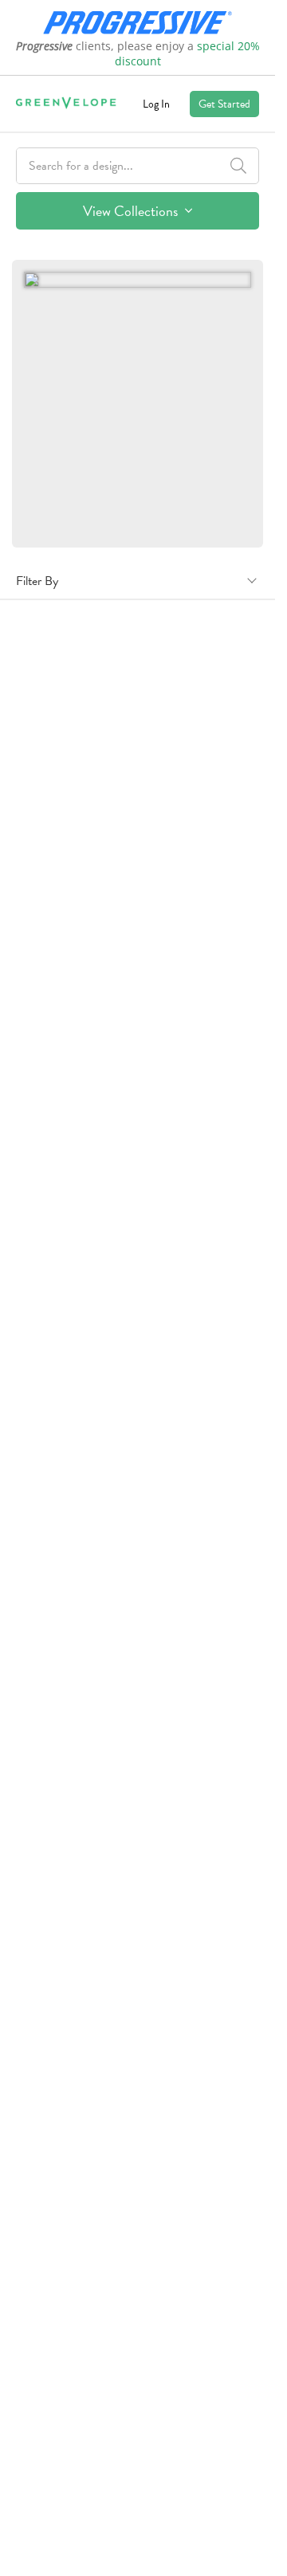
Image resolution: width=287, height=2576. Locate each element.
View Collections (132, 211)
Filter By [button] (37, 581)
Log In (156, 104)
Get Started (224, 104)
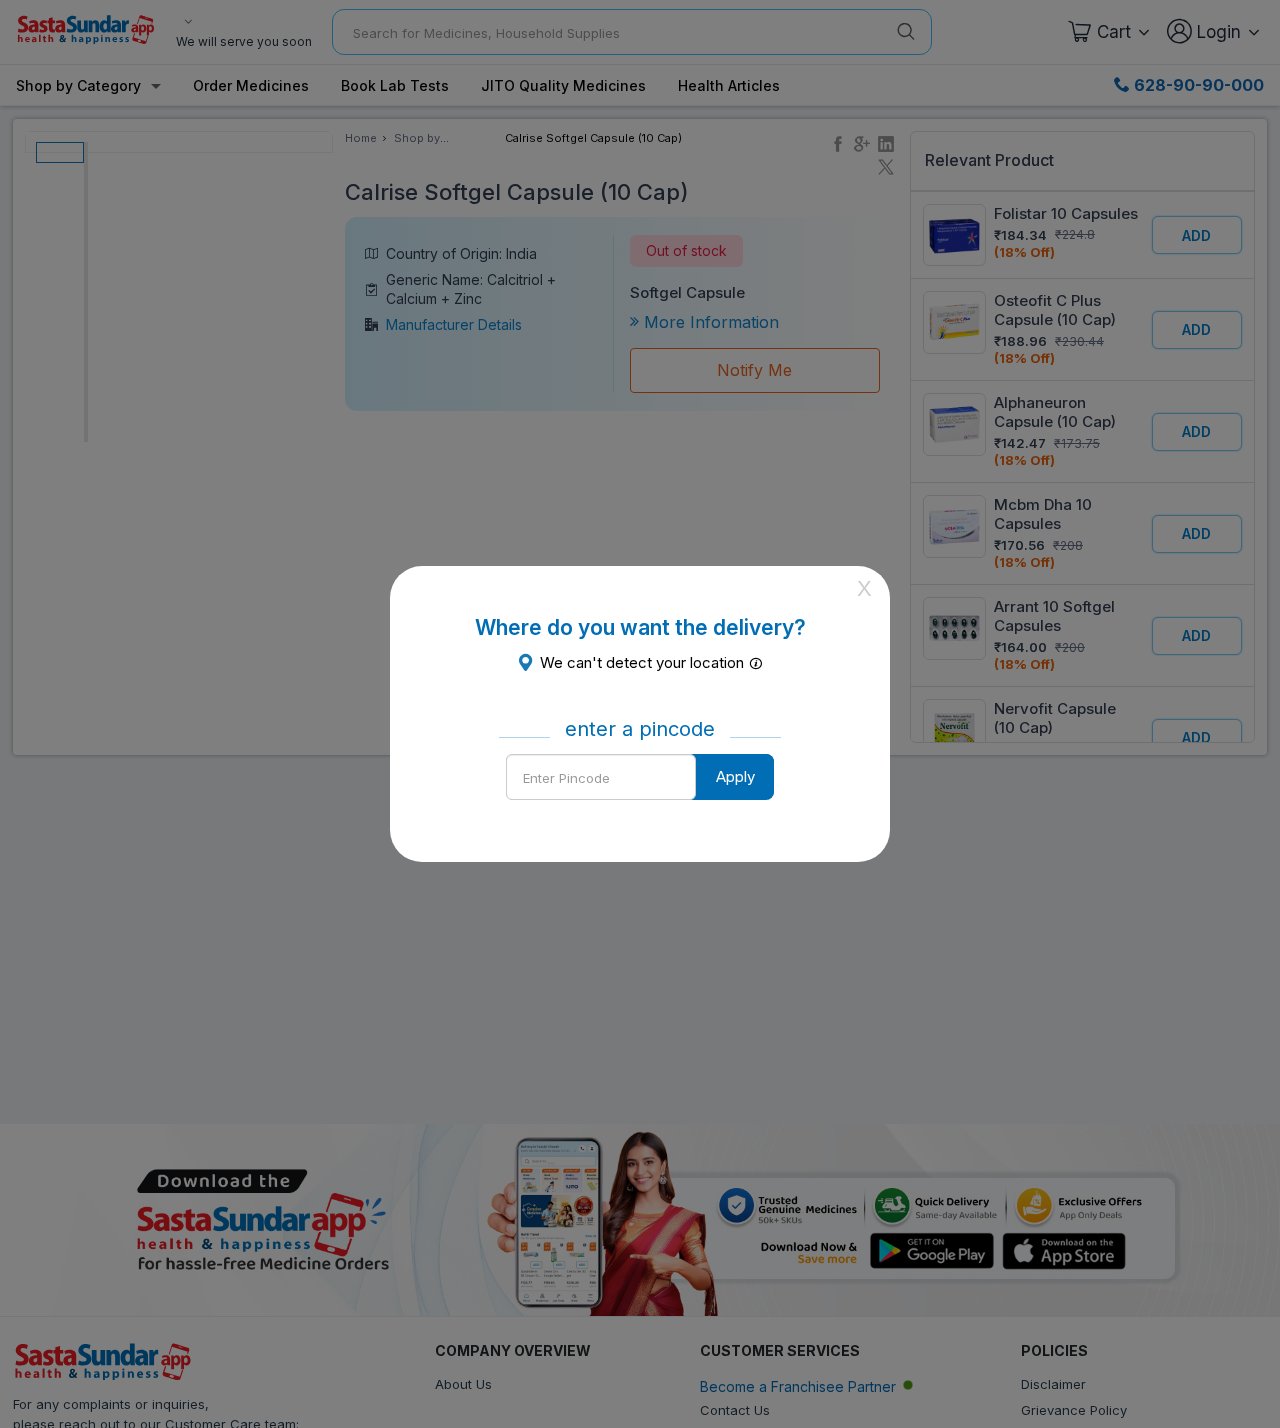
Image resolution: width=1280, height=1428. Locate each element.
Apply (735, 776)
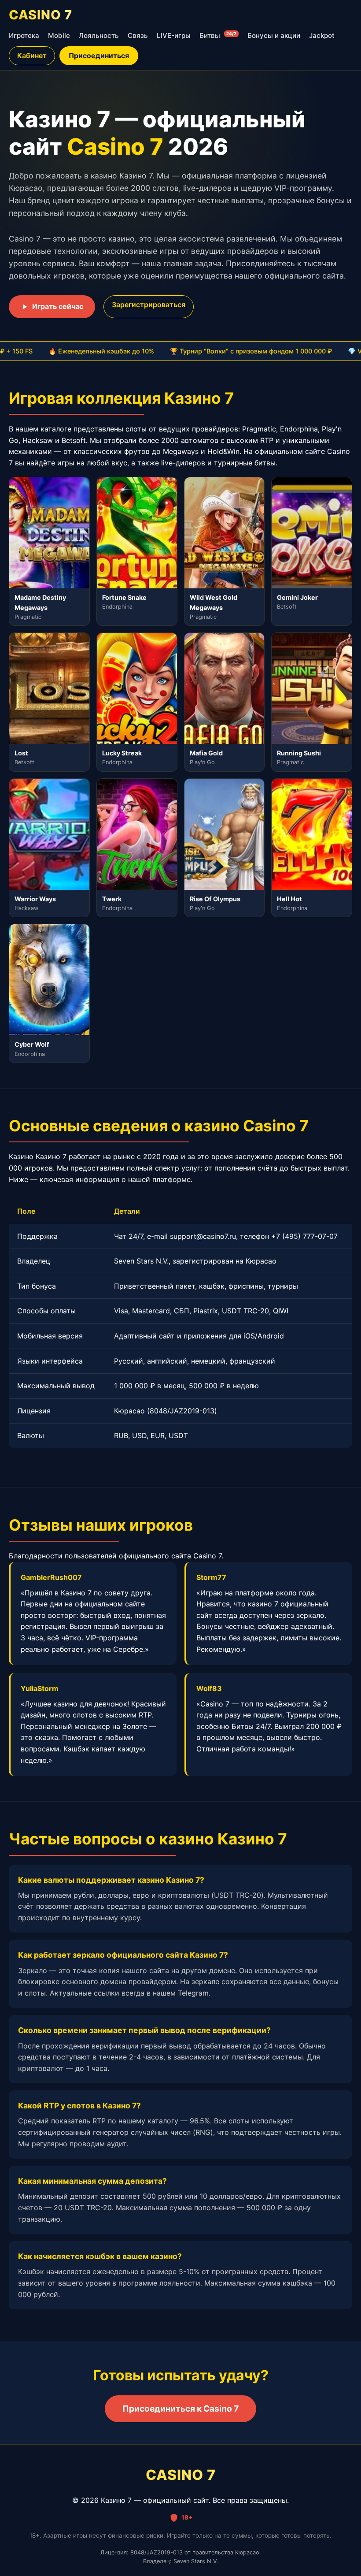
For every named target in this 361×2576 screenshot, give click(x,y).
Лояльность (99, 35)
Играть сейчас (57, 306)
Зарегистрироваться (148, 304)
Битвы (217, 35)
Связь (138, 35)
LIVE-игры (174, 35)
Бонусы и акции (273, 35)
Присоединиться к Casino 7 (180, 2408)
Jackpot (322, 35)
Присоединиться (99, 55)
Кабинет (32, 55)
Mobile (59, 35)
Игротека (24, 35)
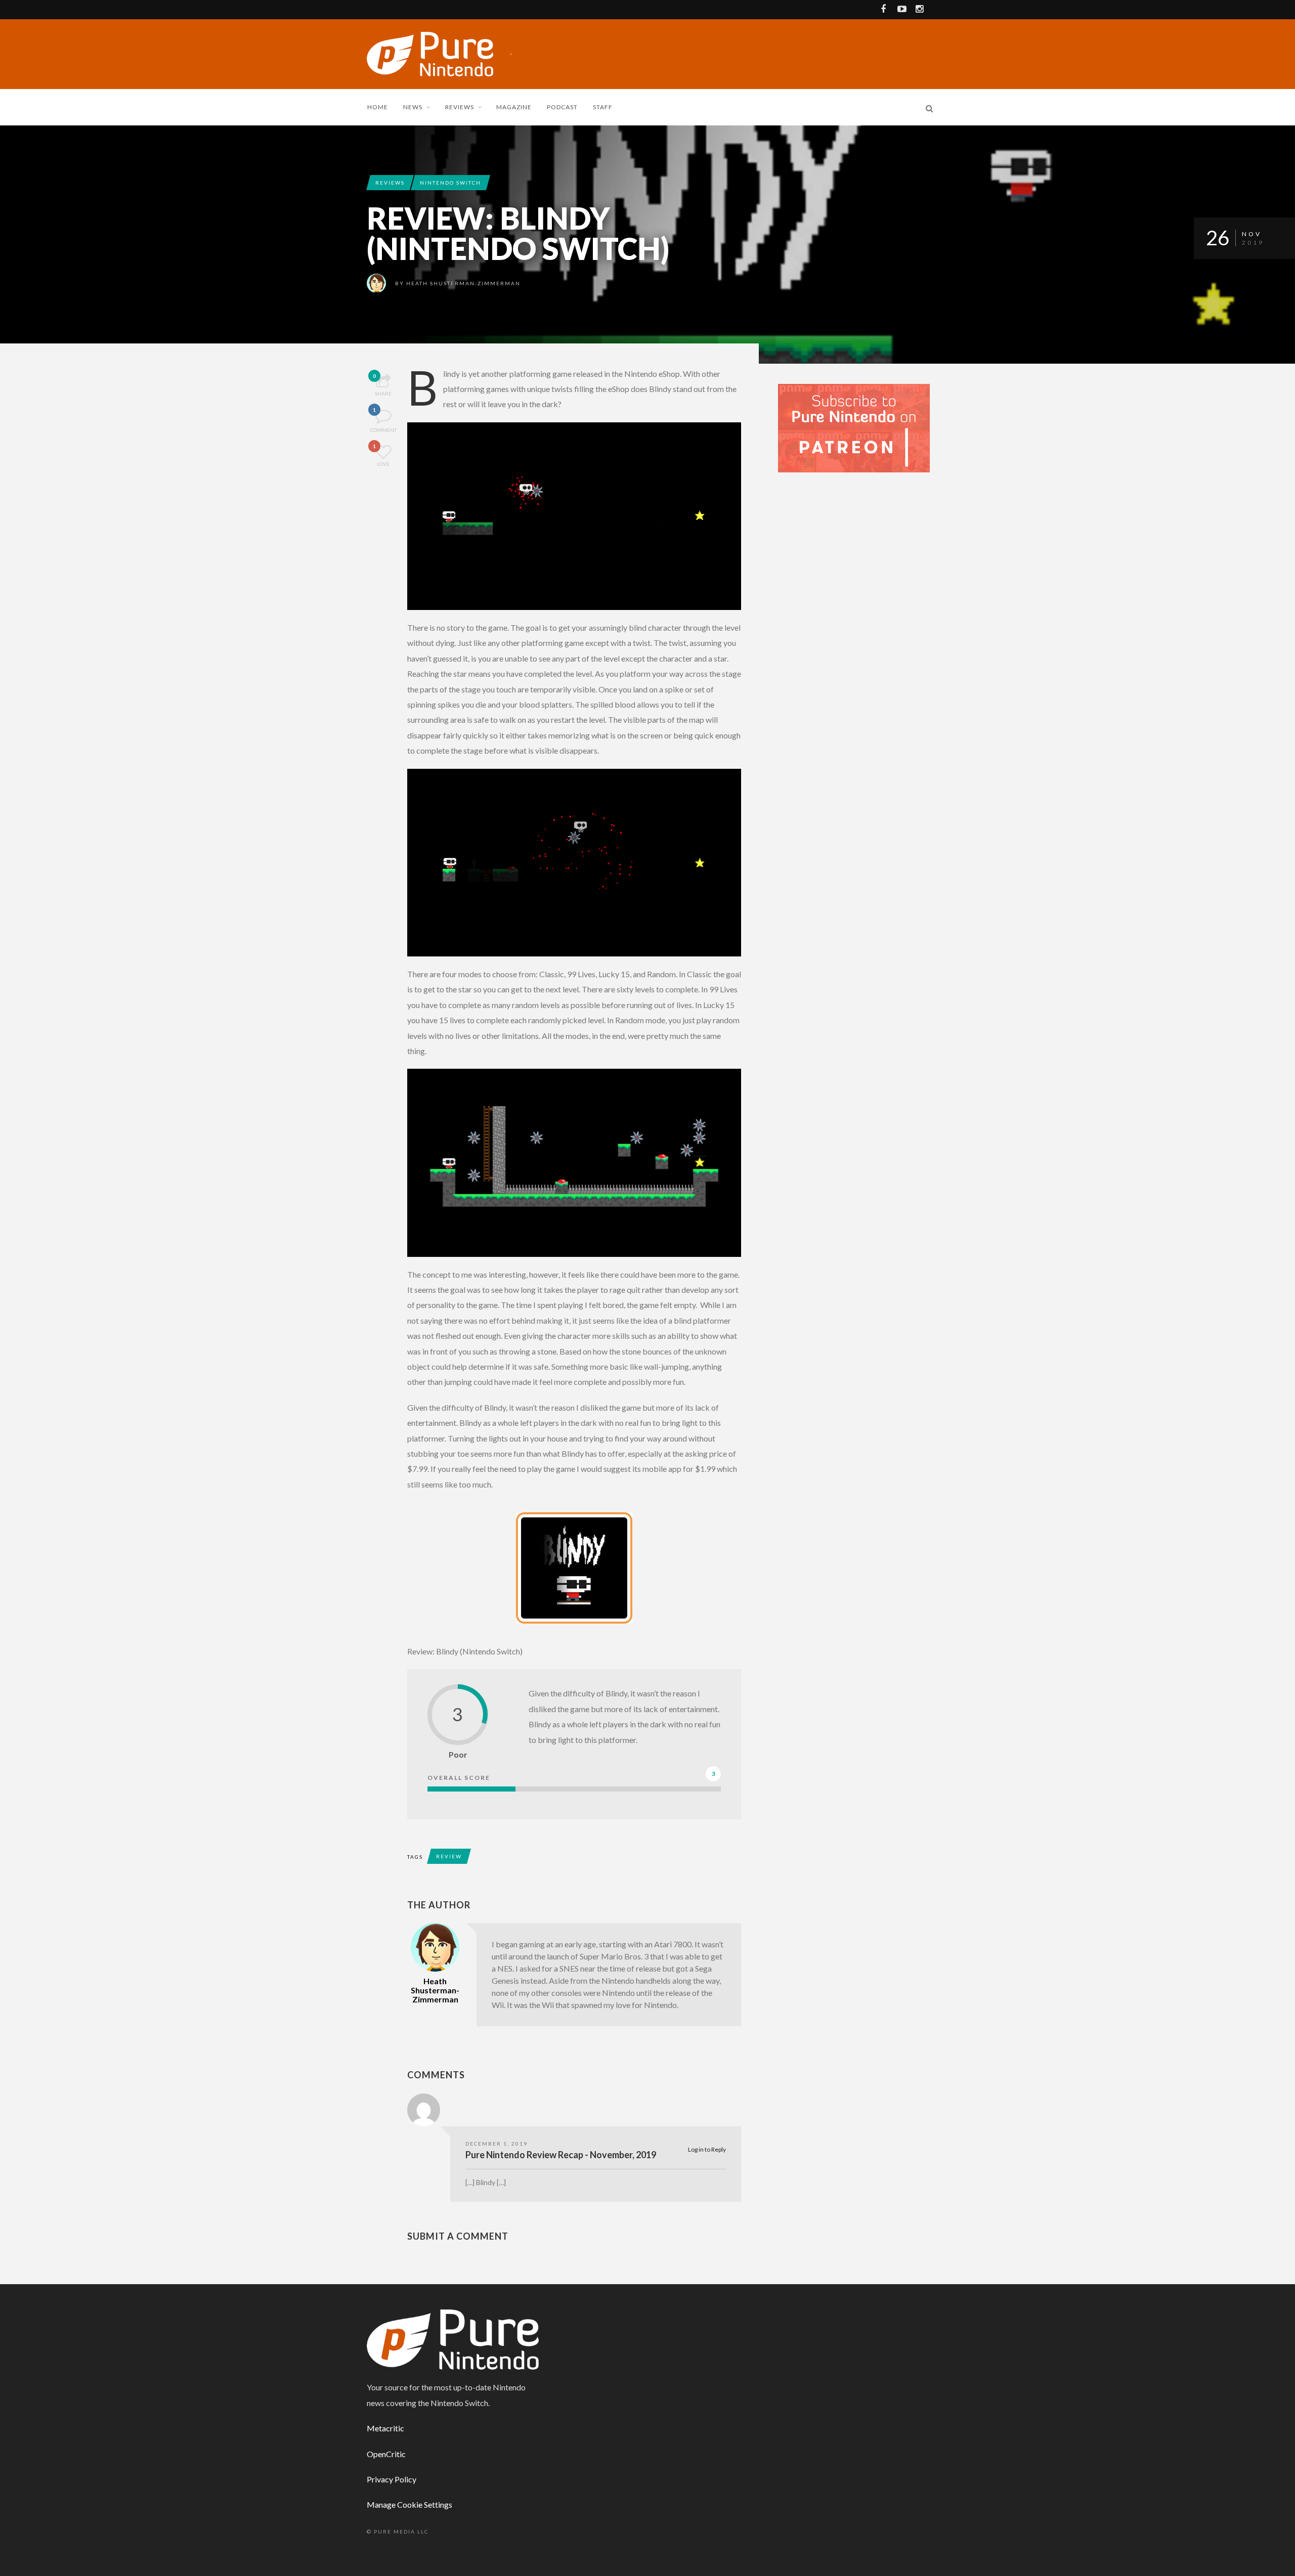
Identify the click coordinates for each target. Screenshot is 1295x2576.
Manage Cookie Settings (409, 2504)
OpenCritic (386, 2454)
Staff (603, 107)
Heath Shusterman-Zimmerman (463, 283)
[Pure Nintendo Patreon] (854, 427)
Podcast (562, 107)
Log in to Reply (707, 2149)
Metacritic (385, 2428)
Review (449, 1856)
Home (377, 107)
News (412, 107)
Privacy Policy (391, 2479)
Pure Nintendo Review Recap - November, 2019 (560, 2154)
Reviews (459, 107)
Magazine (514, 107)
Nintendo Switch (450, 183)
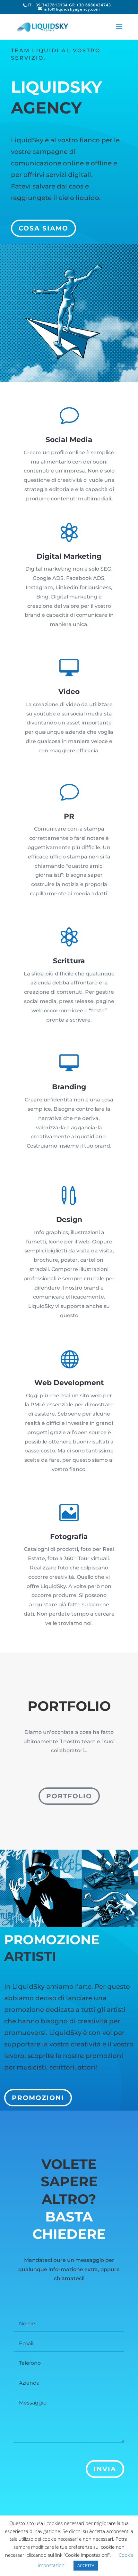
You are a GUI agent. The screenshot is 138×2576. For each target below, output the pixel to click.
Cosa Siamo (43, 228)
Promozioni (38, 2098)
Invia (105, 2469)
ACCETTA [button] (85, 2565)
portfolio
===
▸ **INSTRUCTIONS FOR THE TASK**:
For this exercise, retype the listing above word for word and omit the pictures.

▸ **EXERCISE OUTPUT**:
Image resolution: width=287, height=2576. Locate each element.
View Collections (132, 211)
Filter By [button] (37, 581)
Log In (156, 104)
Get Started (224, 104)
Image resolution: width=1280, height=1428. Locate each element.
Apply (735, 776)
For every named target in this 361×2576 screenshot, give click(x,y).
Лояльность (99, 35)
Играть сейчас (57, 306)
Зарегистрироваться (148, 304)
Битвы (217, 35)
Связь (138, 35)
LIVE-игры (174, 35)
Бонусы и акции (273, 35)
Присоединиться к Casino 7 (180, 2408)
Jackpot (322, 35)
Присоединиться (99, 55)
Кабинет (32, 55)
Mobile (59, 35)
Игротека (24, 35)
Identify the click coordinates for each target. Screenshot is 1295x2576.
Manage Cookie Settings (409, 2504)
OpenCritic (386, 2454)
Staff (603, 107)
Heath Shusterman-Zimmerman (463, 283)
[Pure Nintendo Patreon] (854, 427)
Podcast (562, 107)
Log in to Reply (707, 2149)
Metacritic (385, 2428)
Review (449, 1856)
Home (377, 107)
News (412, 107)
Privacy Policy (391, 2479)
Pure Nintendo Review Recap - November, 2019 (560, 2154)
Reviews (459, 107)
Magazine (514, 107)
Nintendo Switch (450, 183)
You are a GUI agent. The screenshot is 138×2576. For each target below, output the pixel to click.
Cosa Siamo (43, 228)
Promozioni (38, 2098)
Invia (105, 2469)
ACCETTA [button] (85, 2565)
portfolio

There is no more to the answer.